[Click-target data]
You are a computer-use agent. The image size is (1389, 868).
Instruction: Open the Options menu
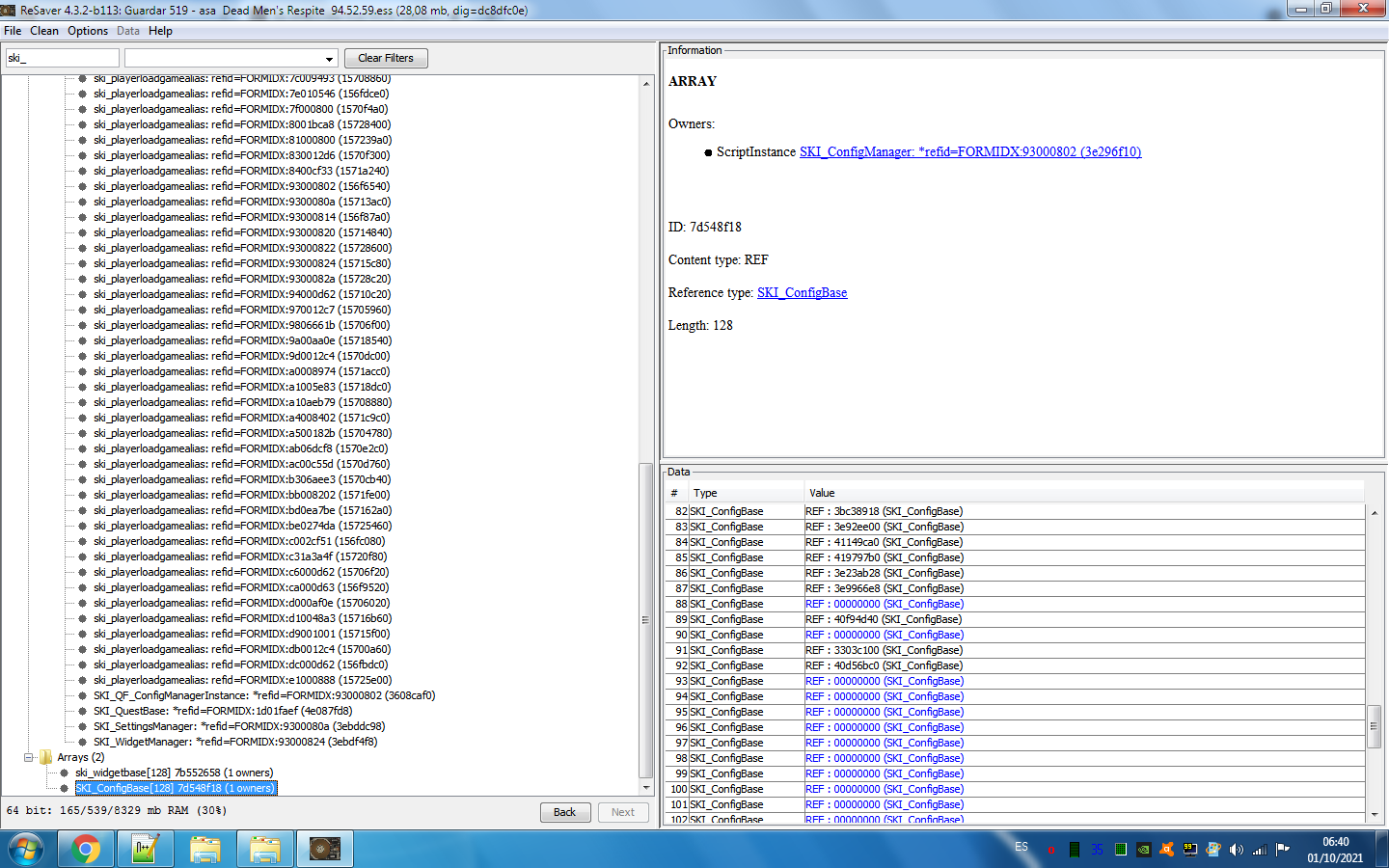pyautogui.click(x=88, y=31)
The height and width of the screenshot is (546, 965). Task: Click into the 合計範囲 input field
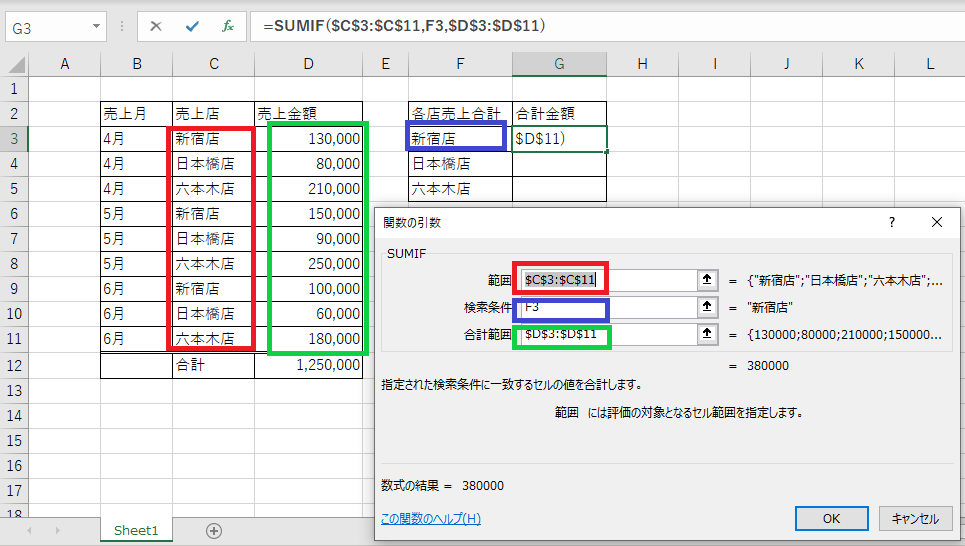(609, 334)
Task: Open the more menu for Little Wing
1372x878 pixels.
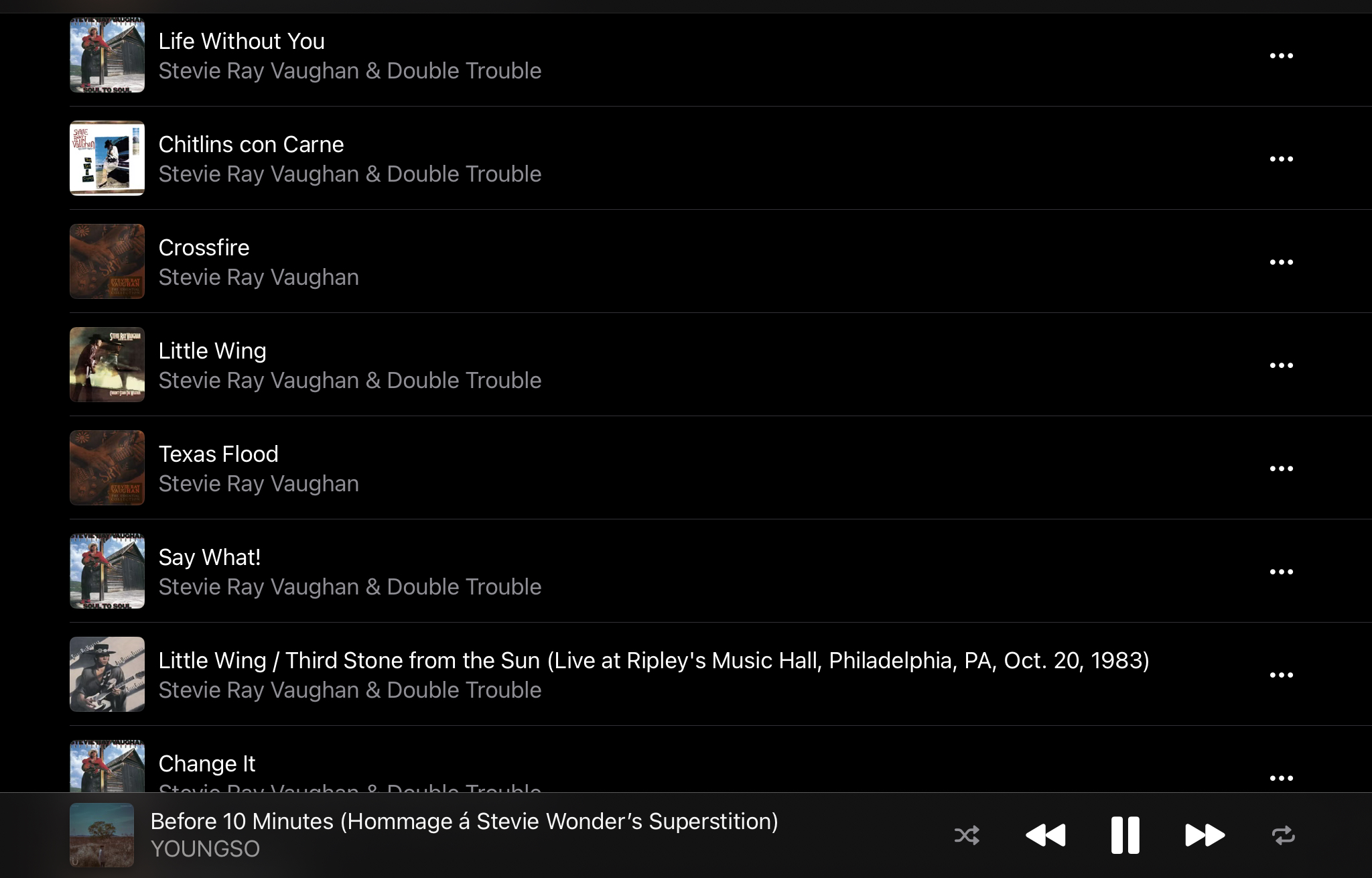Action: point(1282,365)
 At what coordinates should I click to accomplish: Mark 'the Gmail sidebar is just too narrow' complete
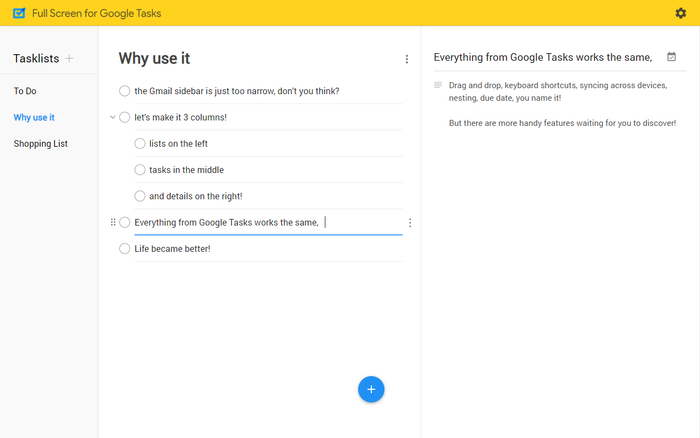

## [Task directions]
Pull out every line of the items above that contains the string "menu". Match case exactly.

## [Exercise output]
Instruction: Open the Options menu
Task: Open the more menu for Little Wing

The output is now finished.